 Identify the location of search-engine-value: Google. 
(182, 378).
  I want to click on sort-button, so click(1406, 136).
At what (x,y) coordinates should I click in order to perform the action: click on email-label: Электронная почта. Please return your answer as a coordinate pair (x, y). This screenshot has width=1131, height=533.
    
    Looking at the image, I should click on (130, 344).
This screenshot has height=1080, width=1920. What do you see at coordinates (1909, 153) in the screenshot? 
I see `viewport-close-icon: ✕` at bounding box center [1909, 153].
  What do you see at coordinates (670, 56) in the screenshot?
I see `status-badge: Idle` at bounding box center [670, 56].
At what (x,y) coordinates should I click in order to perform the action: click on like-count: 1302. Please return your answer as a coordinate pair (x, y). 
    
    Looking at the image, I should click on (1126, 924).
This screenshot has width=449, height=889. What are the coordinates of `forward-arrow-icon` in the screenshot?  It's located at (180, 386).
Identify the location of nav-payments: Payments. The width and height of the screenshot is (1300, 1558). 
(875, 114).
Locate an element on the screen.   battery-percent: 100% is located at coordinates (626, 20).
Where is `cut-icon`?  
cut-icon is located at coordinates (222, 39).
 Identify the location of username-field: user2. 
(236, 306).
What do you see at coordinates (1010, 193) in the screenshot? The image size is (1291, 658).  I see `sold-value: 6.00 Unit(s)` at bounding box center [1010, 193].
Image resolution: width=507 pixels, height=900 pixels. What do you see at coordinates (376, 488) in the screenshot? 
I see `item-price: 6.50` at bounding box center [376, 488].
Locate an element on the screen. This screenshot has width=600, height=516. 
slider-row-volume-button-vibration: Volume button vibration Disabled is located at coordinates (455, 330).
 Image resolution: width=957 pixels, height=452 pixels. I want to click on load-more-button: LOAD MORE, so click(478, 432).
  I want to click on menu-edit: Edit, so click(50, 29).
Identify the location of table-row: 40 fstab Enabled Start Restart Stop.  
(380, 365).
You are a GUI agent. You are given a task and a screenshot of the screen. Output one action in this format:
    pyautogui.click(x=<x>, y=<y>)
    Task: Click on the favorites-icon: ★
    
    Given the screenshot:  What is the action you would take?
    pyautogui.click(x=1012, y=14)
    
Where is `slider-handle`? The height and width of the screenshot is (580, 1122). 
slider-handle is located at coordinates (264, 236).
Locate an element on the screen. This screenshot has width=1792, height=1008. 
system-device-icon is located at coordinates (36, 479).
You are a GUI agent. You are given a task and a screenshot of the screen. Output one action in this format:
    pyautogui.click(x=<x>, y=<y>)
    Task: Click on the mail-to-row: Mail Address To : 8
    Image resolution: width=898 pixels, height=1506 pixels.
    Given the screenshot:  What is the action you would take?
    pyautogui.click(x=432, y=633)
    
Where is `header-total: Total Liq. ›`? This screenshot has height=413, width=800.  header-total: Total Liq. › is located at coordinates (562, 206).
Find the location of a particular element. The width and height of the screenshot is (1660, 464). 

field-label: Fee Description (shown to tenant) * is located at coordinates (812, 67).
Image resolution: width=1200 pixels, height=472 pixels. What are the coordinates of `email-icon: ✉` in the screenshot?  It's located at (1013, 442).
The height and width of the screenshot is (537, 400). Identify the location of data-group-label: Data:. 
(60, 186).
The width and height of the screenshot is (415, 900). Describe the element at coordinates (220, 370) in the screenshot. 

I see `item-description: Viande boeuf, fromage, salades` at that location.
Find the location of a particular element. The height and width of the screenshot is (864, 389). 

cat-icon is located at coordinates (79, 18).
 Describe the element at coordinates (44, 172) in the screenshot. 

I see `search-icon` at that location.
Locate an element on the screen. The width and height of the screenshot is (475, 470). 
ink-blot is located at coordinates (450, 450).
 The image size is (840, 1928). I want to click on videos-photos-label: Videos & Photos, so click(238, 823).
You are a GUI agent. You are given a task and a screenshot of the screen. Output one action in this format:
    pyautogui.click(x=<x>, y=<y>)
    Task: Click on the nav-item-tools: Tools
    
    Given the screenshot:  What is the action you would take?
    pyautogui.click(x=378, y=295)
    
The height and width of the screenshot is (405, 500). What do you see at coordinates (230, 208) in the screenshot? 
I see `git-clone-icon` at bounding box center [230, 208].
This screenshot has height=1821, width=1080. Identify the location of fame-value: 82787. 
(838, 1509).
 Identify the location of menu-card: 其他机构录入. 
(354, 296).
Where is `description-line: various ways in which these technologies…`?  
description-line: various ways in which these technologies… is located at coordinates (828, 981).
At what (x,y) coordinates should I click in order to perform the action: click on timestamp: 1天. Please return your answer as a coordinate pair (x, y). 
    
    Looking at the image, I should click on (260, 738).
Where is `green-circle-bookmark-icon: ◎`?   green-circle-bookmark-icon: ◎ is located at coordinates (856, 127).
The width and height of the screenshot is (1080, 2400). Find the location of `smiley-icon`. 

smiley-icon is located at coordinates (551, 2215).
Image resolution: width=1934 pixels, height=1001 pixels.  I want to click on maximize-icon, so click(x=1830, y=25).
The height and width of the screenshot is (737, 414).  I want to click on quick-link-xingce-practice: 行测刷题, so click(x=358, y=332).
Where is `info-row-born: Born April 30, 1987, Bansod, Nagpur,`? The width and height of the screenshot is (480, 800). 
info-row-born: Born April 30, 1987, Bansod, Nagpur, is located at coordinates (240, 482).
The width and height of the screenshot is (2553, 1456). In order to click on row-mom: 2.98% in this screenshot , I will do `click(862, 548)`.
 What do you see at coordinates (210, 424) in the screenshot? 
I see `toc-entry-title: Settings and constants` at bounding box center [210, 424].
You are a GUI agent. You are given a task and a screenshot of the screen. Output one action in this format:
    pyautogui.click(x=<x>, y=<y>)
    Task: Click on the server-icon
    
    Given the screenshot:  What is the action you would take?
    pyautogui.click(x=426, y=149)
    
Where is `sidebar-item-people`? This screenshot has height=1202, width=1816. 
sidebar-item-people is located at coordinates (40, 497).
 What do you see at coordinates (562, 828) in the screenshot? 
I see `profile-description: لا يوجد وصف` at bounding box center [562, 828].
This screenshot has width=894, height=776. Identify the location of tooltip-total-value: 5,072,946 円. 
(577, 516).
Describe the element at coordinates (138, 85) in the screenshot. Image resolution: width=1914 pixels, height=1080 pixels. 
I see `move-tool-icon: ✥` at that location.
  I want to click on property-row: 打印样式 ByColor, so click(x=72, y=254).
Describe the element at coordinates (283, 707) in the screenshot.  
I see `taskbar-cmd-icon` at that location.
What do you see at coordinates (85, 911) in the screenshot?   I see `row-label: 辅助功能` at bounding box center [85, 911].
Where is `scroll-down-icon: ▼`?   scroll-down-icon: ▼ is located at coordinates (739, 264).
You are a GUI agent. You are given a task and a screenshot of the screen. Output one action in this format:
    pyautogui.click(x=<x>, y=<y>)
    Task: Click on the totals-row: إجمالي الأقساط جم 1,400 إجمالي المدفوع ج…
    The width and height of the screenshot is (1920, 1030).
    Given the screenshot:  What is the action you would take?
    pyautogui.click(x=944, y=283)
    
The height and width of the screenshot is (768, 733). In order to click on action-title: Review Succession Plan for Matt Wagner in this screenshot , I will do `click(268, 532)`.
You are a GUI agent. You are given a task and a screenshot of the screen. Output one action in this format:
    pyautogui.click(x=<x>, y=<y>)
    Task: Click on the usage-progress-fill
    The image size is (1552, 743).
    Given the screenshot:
□ □ □ □
> **Exercise instructions**: Reproduce verbatim the stretch of the data above that opens with the line containing "What do you see at coordinates (210, 424)" and closes with the line containing "coordinates (739, 264).", keeping both of those lines.

> **Exercise output**:
 What do you see at coordinates (210, 424) in the screenshot? 
I see `toc-entry-title: Settings and constants` at bounding box center [210, 424].
You are a GUI agent. You are given a task and a screenshot of the screen. Output one action in this format:
    pyautogui.click(x=<x>, y=<y>)
    Task: Click on the server-icon
    
    Given the screenshot:  What is the action you would take?
    pyautogui.click(x=426, y=149)
    
Where is `sidebar-item-people`? This screenshot has height=1202, width=1816. 
sidebar-item-people is located at coordinates (40, 497).
 What do you see at coordinates (562, 828) in the screenshot? 
I see `profile-description: لا يوجد وصف` at bounding box center [562, 828].
This screenshot has width=894, height=776. Identify the location of tooltip-total-value: 5,072,946 円. 
(577, 516).
Describe the element at coordinates (138, 85) in the screenshot. Image resolution: width=1914 pixels, height=1080 pixels. 
I see `move-tool-icon: ✥` at that location.
  I want to click on property-row: 打印样式 ByColor, so click(x=72, y=254).
Describe the element at coordinates (283, 707) in the screenshot.  
I see `taskbar-cmd-icon` at that location.
What do you see at coordinates (85, 911) in the screenshot?   I see `row-label: 辅助功能` at bounding box center [85, 911].
Where is `scroll-down-icon: ▼`?   scroll-down-icon: ▼ is located at coordinates (739, 264).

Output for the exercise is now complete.